[Stored records]
· · · ·

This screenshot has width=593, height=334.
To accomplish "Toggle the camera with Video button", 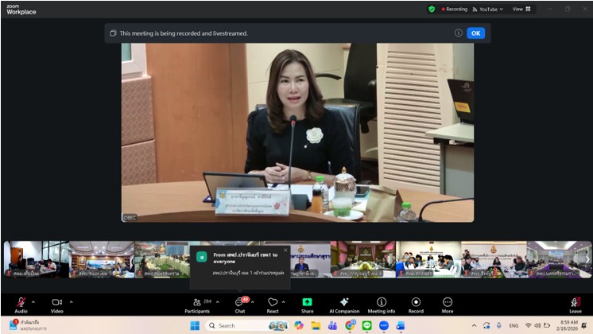I will pos(57,303).
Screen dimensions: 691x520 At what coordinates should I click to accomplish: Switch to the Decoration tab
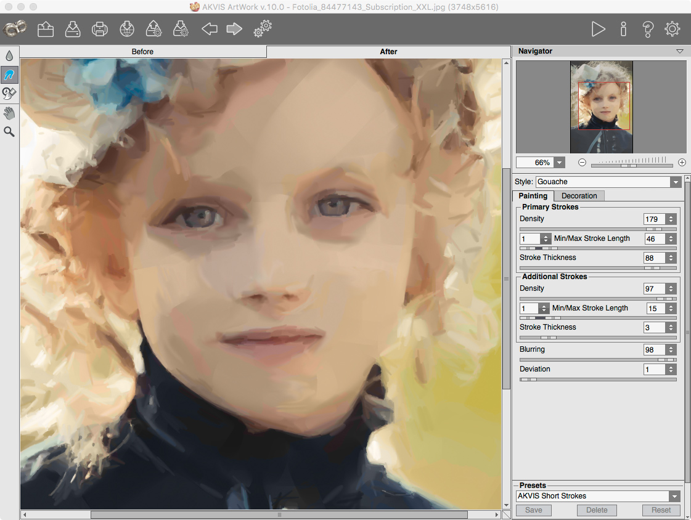(579, 196)
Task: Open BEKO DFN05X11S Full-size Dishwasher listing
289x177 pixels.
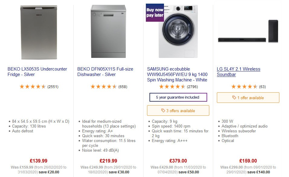Action: coord(105,72)
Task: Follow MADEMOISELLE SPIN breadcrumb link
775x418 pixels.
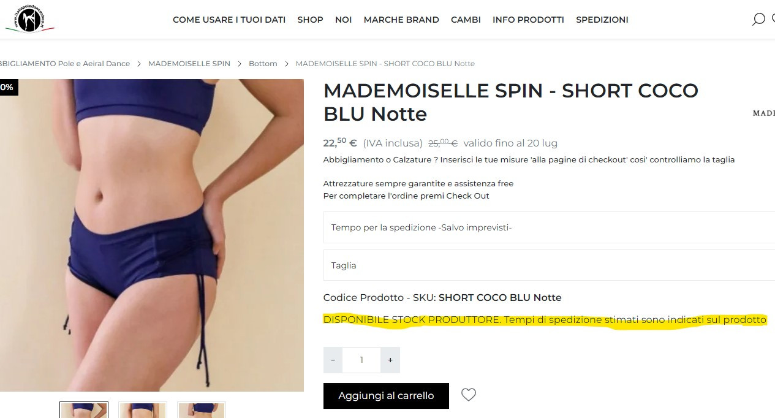Action: coord(189,64)
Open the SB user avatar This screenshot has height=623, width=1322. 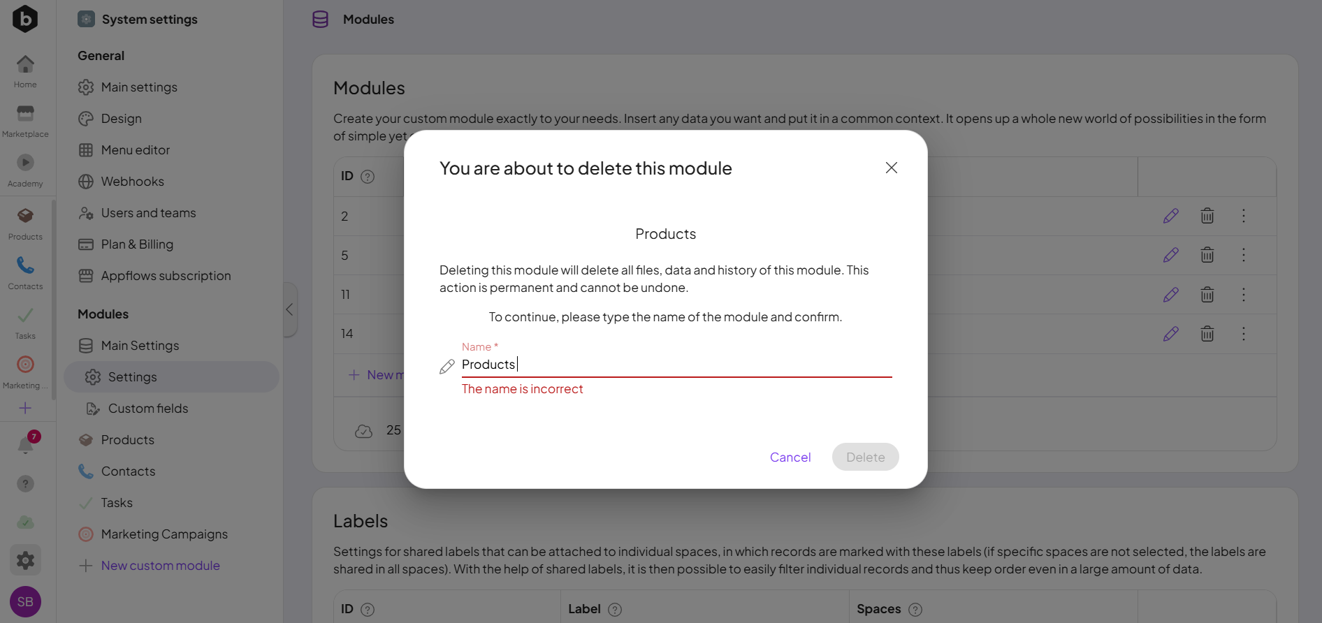coord(25,602)
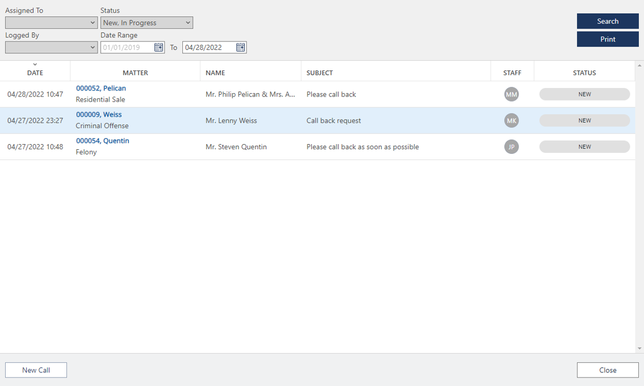644x386 pixels.
Task: Click the Search button
Action: coord(607,21)
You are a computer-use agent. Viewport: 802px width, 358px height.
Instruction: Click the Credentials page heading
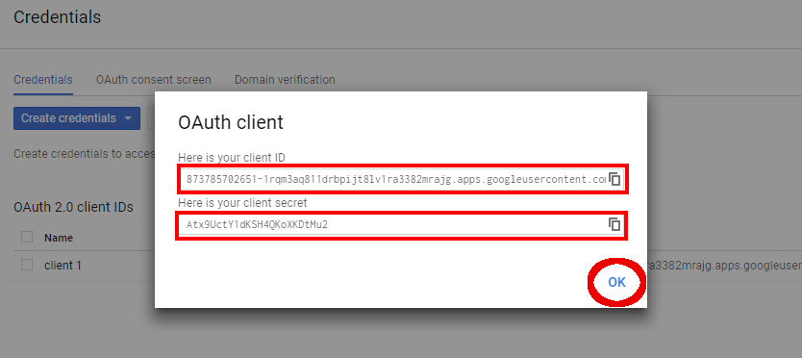(x=58, y=17)
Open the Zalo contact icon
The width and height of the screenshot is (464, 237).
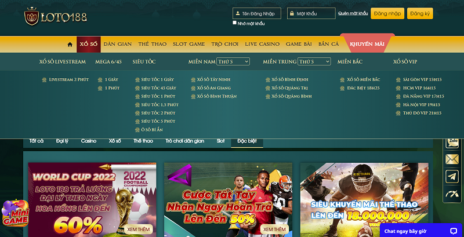tap(452, 142)
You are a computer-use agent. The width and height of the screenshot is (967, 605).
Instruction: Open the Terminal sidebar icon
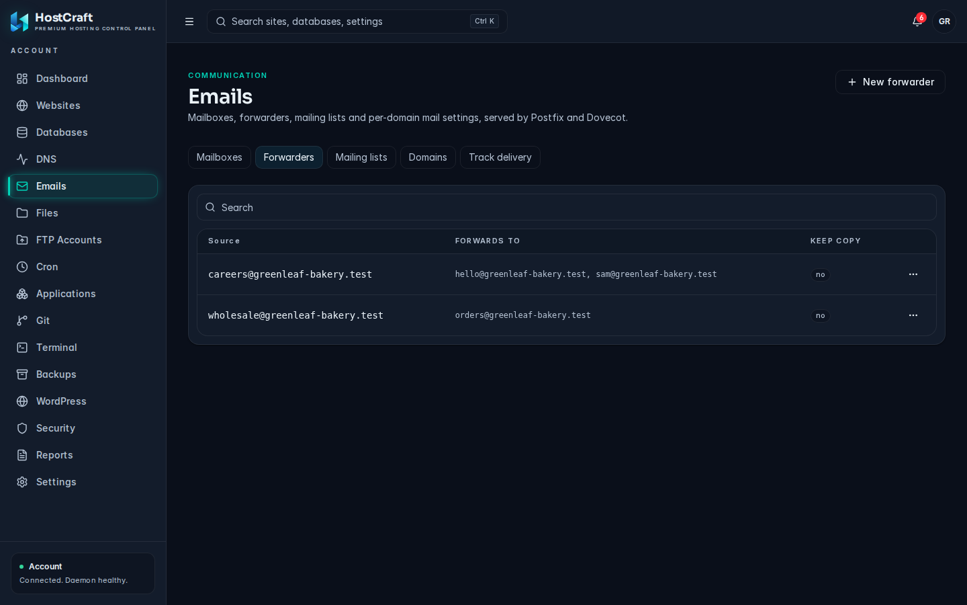point(22,348)
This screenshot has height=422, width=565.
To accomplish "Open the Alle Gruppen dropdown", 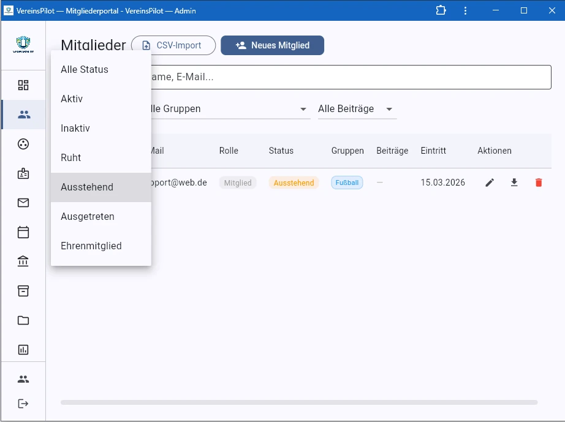I will click(302, 109).
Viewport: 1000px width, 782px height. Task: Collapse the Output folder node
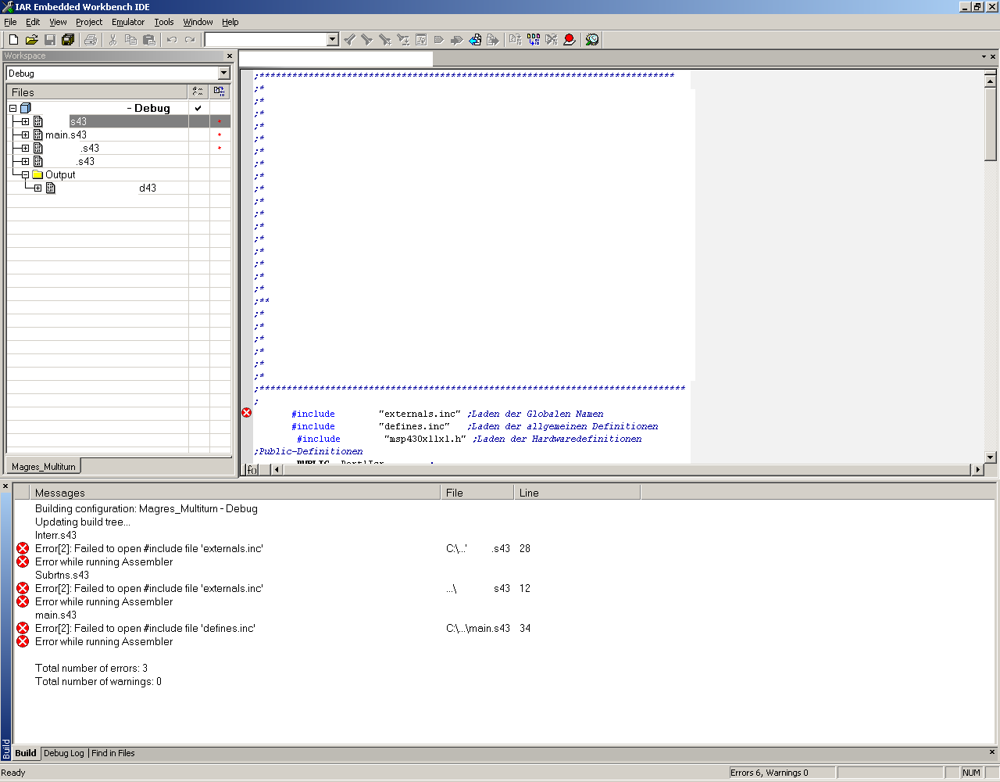(25, 175)
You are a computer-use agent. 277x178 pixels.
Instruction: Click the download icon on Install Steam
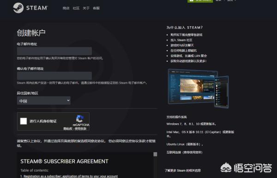pos(191,1)
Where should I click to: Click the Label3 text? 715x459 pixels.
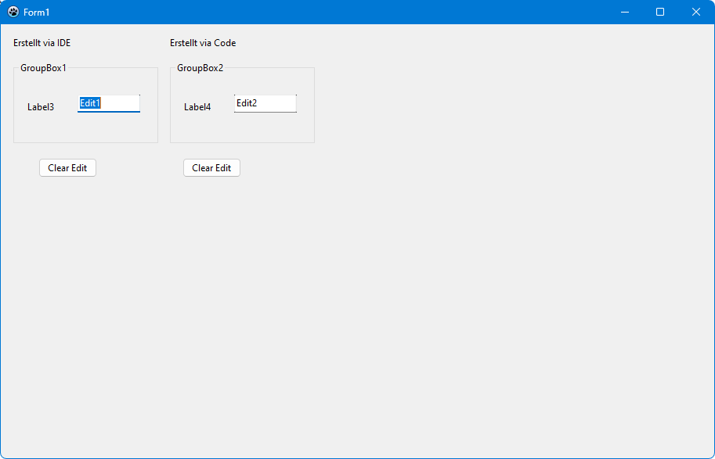tap(41, 107)

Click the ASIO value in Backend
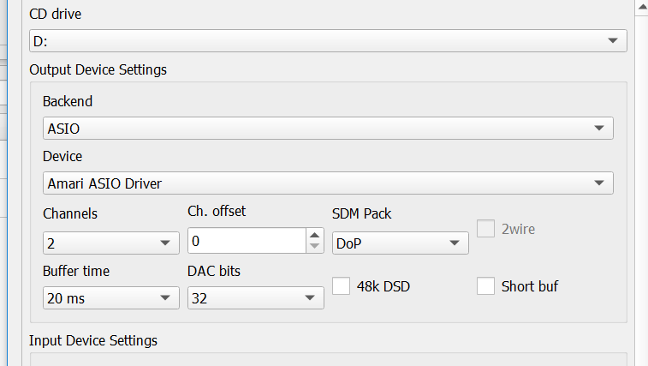(x=64, y=129)
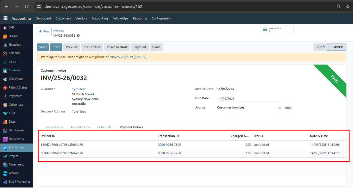Click the gear icon beside INV/25-26/0032
The width and height of the screenshot is (356, 192).
click(78, 36)
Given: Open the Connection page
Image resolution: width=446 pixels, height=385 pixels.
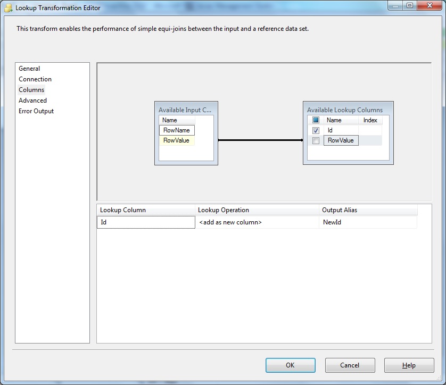Looking at the screenshot, I should [x=35, y=79].
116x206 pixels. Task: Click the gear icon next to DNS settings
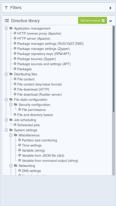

· · · ·

## What you have to do
Each line from the one bearing "Given: Open the Connection page" through the final line of the records is to be copied exactly, and no pictures are to be included.

## Reply
Given: Open the Connection page
Image resolution: width=446 pixels, height=385 pixels.
Looking at the screenshot, I should [x=35, y=79].
116x206 pixels. Task: Click the gear icon next to DNS settings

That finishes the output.